▶ TASK INSTRUCTIONS
Retype everything in the entries that follow, exactly as shown.

++++++

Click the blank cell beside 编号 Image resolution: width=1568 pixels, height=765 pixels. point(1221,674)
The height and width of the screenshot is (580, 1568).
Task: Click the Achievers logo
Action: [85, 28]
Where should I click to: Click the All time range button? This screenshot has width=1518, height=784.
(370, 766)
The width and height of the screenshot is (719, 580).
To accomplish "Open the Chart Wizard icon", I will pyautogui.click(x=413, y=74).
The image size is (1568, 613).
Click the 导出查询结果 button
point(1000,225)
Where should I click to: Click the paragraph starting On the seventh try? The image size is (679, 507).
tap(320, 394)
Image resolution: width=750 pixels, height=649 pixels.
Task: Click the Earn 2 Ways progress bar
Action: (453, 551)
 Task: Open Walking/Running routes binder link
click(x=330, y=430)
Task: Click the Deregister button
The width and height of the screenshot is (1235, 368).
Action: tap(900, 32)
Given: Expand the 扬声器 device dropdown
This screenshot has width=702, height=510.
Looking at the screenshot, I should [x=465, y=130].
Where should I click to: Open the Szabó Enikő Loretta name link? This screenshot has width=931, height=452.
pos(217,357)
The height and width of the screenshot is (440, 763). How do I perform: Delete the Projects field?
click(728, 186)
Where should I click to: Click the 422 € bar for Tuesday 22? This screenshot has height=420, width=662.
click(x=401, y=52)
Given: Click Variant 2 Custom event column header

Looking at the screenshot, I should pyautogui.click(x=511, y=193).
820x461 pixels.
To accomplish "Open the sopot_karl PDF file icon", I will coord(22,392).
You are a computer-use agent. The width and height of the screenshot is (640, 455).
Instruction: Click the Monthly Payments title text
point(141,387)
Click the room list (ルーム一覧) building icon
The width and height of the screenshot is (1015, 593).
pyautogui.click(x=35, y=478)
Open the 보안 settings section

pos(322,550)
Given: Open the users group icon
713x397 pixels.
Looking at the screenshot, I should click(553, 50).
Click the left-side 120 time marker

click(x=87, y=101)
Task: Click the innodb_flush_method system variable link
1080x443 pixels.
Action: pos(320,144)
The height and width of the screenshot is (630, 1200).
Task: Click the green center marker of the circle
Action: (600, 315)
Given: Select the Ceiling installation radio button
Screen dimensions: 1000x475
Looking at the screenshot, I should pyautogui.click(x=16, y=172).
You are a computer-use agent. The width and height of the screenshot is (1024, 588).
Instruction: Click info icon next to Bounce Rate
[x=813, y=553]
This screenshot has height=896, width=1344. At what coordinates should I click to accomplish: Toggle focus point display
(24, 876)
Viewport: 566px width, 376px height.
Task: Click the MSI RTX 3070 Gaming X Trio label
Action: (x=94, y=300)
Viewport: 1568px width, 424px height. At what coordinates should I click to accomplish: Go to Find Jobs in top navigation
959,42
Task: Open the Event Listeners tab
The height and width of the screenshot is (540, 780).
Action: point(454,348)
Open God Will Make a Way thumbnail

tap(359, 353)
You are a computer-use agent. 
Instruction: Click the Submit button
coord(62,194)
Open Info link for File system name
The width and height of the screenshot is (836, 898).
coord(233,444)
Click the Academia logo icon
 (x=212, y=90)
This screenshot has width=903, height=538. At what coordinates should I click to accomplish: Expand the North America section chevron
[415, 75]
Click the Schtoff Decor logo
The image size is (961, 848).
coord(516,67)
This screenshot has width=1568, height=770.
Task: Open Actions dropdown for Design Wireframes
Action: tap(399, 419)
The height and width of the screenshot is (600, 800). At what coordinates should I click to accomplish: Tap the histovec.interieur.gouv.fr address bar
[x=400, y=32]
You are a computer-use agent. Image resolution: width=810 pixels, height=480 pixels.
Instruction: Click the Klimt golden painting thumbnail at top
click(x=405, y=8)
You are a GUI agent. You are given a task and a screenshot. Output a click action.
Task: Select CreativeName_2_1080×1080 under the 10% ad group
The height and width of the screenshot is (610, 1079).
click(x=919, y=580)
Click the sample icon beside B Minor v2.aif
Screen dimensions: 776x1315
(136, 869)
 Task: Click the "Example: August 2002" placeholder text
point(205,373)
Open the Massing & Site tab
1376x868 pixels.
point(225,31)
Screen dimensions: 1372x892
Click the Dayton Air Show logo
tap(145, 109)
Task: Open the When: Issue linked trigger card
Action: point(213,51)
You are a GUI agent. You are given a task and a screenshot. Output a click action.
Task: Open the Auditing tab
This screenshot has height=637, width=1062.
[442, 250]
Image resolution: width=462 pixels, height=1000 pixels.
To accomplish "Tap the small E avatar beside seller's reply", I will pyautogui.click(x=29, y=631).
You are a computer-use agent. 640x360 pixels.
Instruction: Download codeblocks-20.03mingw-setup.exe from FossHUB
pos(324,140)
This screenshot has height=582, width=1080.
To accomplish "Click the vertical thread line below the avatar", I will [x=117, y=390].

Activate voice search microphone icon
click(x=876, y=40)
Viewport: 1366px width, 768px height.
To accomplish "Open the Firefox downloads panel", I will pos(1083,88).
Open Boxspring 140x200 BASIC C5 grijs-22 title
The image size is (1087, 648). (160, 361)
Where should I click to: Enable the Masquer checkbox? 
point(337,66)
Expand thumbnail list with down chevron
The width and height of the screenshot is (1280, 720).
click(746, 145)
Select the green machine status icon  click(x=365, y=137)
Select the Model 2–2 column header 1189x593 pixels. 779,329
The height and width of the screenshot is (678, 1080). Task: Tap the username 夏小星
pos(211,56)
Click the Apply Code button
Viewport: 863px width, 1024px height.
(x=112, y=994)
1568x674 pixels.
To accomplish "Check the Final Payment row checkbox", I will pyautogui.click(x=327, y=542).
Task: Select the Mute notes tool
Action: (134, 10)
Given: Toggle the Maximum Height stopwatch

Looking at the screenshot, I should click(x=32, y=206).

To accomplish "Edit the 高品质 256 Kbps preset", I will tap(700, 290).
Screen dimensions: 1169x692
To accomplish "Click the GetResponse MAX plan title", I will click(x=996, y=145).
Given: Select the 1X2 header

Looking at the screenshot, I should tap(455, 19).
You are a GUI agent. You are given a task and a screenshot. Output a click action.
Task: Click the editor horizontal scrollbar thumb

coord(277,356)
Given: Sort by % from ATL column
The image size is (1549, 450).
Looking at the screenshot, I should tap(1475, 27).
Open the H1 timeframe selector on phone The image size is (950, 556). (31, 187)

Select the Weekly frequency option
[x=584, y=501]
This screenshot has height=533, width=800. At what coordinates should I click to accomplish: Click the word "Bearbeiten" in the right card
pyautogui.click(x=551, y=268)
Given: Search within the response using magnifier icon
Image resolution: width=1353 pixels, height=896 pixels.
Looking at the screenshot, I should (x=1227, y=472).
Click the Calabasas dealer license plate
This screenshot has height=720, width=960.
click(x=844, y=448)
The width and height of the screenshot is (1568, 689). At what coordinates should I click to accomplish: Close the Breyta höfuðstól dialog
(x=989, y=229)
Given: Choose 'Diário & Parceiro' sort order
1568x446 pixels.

++++++

▶ PROBLEM SOLUTION
Click the blank cell beside 编号 Image resolution: width=1568 pixels, height=765 pixels. point(1221,674)
The height and width of the screenshot is (580, 1568).
Task: Click the Achievers logo
Action: [85, 28]
Where should I click to: Click the All time range button? This screenshot has width=1518, height=784.
(370, 766)
The width and height of the screenshot is (719, 580).
To accomplish "Open the Chart Wizard icon", I will pyautogui.click(x=413, y=74).
The image size is (1568, 613).
Click the 导出查询结果 button
point(1000,225)
Where should I click to: Click the paragraph starting On the seventh try? The image size is (679, 507).
tap(320, 394)
Image resolution: width=750 pixels, height=649 pixels.
Task: Click the Earn 2 Ways progress bar
Action: (453, 551)
 Task: Open Walking/Running routes binder link
click(x=330, y=430)
Task: Click the Deregister button
The width and height of the screenshot is (1235, 368).
Action: tap(900, 32)
Given: Expand the 扬声器 device dropdown
This screenshot has width=702, height=510.
Looking at the screenshot, I should [x=465, y=130].
Where should I click to: Open the Szabó Enikő Loretta name link? This screenshot has width=931, height=452.
pos(217,357)
The height and width of the screenshot is (440, 763). How do I perform: Delete the Projects field?
click(728, 186)
Where should I click to: Click the 422 € bar for Tuesday 22? This screenshot has height=420, width=662.
click(x=401, y=52)
Given: Click Variant 2 Custom event column header

Looking at the screenshot, I should pyautogui.click(x=511, y=193).
820x461 pixels.
To accomplish "Open the sopot_karl PDF file icon", I will coord(22,392).
You are a computer-use agent. The width and height of the screenshot is (640, 455).
Instruction: Click the Monthly Payments title text
point(141,387)
Click the room list (ルーム一覧) building icon
The width and height of the screenshot is (1015, 593).
pyautogui.click(x=35, y=478)
Open the 보안 settings section

pos(322,550)
Given: Open the users group icon
713x397 pixels.
Looking at the screenshot, I should click(553, 50).
Click the left-side 120 time marker

click(x=87, y=101)
Task: Click the innodb_flush_method system variable link
1080x443 pixels.
Action: pos(320,144)
The height and width of the screenshot is (630, 1200).
Task: Click the green center marker of the circle
Action: (600, 315)
Given: Select the Ceiling installation radio button
Screen dimensions: 1000x475
Looking at the screenshot, I should pyautogui.click(x=16, y=172).
You are a computer-use agent. The width and height of the screenshot is (1024, 588).
Instruction: Click info icon next to Bounce Rate
[x=813, y=553]
This screenshot has height=896, width=1344. At what coordinates should I click to accomplish: Toggle focus point display
(24, 876)
Viewport: 566px width, 376px height.
Task: Click the MSI RTX 3070 Gaming X Trio label
Action: (x=94, y=300)
Viewport: 1568px width, 424px height. At what coordinates should I click to accomplish: Go to Find Jobs in top navigation
959,42
Task: Open the Event Listeners tab
The height and width of the screenshot is (540, 780).
Action: point(454,348)
Open God Will Make a Way thumbnail

tap(359, 353)
You are a computer-use agent. 
Instruction: Click the Submit button
coord(62,194)
Open Info link for File system name
The width and height of the screenshot is (836, 898).
coord(233,444)
Click the Academia logo icon
 (x=212, y=90)
This screenshot has width=903, height=538. At what coordinates should I click to accomplish: Expand the North America section chevron
[415, 75]
Click the Schtoff Decor logo
The image size is (961, 848).
coord(516,67)
This screenshot has width=1568, height=770.
Task: Open Actions dropdown for Design Wireframes
Action: tap(399, 419)
The height and width of the screenshot is (600, 800). At what coordinates should I click to accomplish: Tap the histovec.interieur.gouv.fr address bar
[x=400, y=32]
You are a computer-use agent. Image resolution: width=810 pixels, height=480 pixels.
Instruction: Click the Klimt golden painting thumbnail at top
click(x=405, y=8)
You are a GUI agent. You are given a task and a screenshot. Output a click action.
Task: Select CreativeName_2_1080×1080 under the 10% ad group
The height and width of the screenshot is (610, 1079).
click(x=919, y=580)
Click the sample icon beside B Minor v2.aif
Screen dimensions: 776x1315
(136, 869)
 Task: Click the "Example: August 2002" placeholder text
point(205,373)
Open the Massing & Site tab
1376x868 pixels.
point(225,31)
Screen dimensions: 1372x892
Click the Dayton Air Show logo
tap(145, 109)
Task: Open the When: Issue linked trigger card
Action: point(213,51)
You are a GUI agent. You are given a task and a screenshot. Output a click action.
Task: Open the Auditing tab
This screenshot has height=637, width=1062.
[442, 250]
Image resolution: width=462 pixels, height=1000 pixels.
To accomplish "Tap the small E avatar beside seller's reply", I will pyautogui.click(x=29, y=631).
You are a computer-use agent. 640x360 pixels.
Instruction: Download codeblocks-20.03mingw-setup.exe from FossHUB
pos(324,140)
This screenshot has height=582, width=1080.
To accomplish "Click the vertical thread line below the avatar", I will [x=117, y=390].

Activate voice search microphone icon
click(x=876, y=40)
Viewport: 1366px width, 768px height.
To accomplish "Open the Firefox downloads panel", I will pos(1083,88).
Open Boxspring 140x200 BASIC C5 grijs-22 title
The image size is (1087, 648). (160, 361)
Where should I click to: Enable the Masquer checkbox? 
point(337,66)
Expand thumbnail list with down chevron
The width and height of the screenshot is (1280, 720).
click(746, 145)
Select the green machine status icon  click(x=365, y=137)
Select the Model 2–2 column header 1189x593 pixels. 779,329
The height and width of the screenshot is (678, 1080). Task: Tap the username 夏小星
pos(211,56)
Click the Apply Code button
Viewport: 863px width, 1024px height.
(x=112, y=994)
1568x674 pixels.
To accomplish "Check the Final Payment row checkbox", I will pyautogui.click(x=327, y=542).
Task: Select the Mute notes tool
Action: (134, 10)
Given: Toggle the Maximum Height stopwatch

Looking at the screenshot, I should click(x=32, y=206).

To accomplish "Edit the 高品质 256 Kbps preset", I will tap(700, 290).
Screen dimensions: 1169x692
To accomplish "Click the GetResponse MAX plan title", I will click(x=996, y=145).
Given: Select the 1X2 header

Looking at the screenshot, I should tap(455, 19).
You are a GUI agent. You are given a task and a screenshot. Output a click action.
Task: Click the editor horizontal scrollbar thumb

coord(277,356)
Given: Sort by % from ATL column
The image size is (1549, 450).
Looking at the screenshot, I should tap(1475, 27).
Open the H1 timeframe selector on phone The image size is (950, 556). (31, 187)

Select the Weekly frequency option
[x=584, y=501]
This screenshot has height=533, width=800. At what coordinates should I click to accomplish: Click the word "Bearbeiten" in the right card
pyautogui.click(x=551, y=268)
Given: Search within the response using magnifier icon
Image resolution: width=1353 pixels, height=896 pixels.
Looking at the screenshot, I should (x=1227, y=472).
Click the Calabasas dealer license plate
This screenshot has height=720, width=960.
click(x=844, y=448)
The width and height of the screenshot is (1568, 689). At what coordinates should I click to accomplish: Close the Breyta höfuðstól dialog
(x=989, y=229)
Given: Choose 'Diário & Parceiro' sort order
1568x446 pixels.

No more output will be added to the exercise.